[Exercise directions]: Two lines below mark the span: the one containing "You are a computer-use" and the one containing "Instruction: Click the". Set down both, plus every line between, exactly as they stand, and nothing else.

-- Information shown follows --

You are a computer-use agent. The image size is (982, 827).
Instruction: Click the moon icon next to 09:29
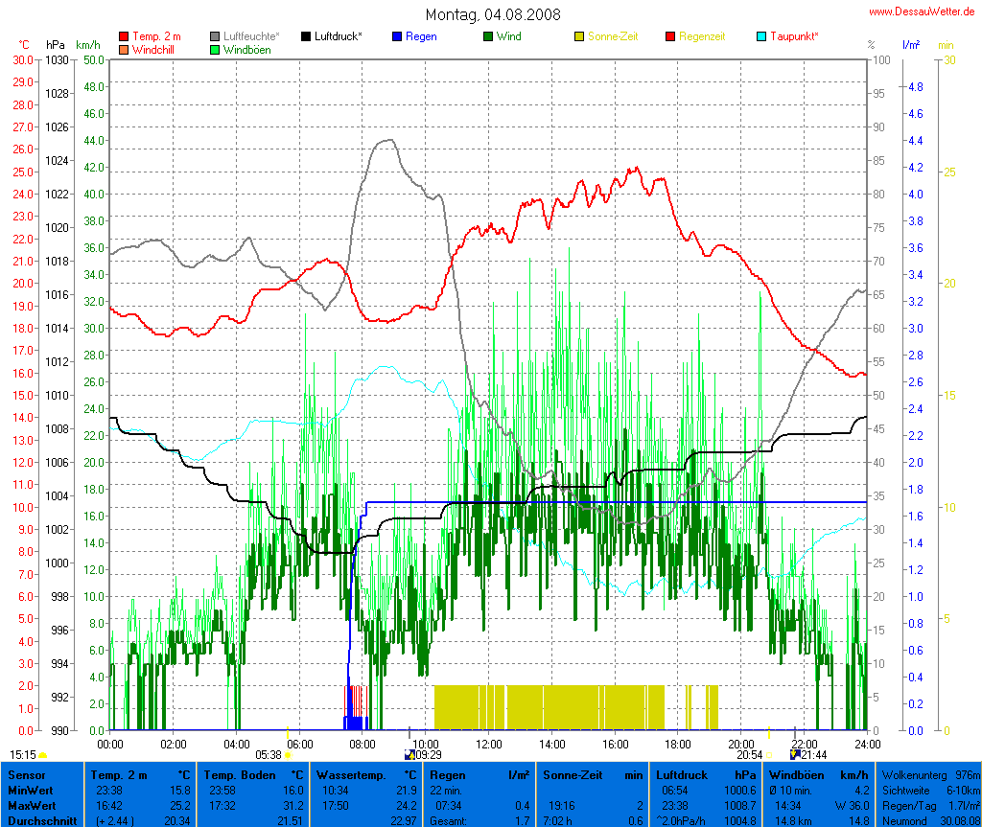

-- Information shown concluded --
-- Information shown follows --

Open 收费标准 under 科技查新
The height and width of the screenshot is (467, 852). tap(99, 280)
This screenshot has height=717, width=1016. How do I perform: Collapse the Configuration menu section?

-- Information shown concluded --

[Answer to this task]:
You are a computer-use agent. The image size is (982, 827).
Instruction: Click the moon icon next to 09:29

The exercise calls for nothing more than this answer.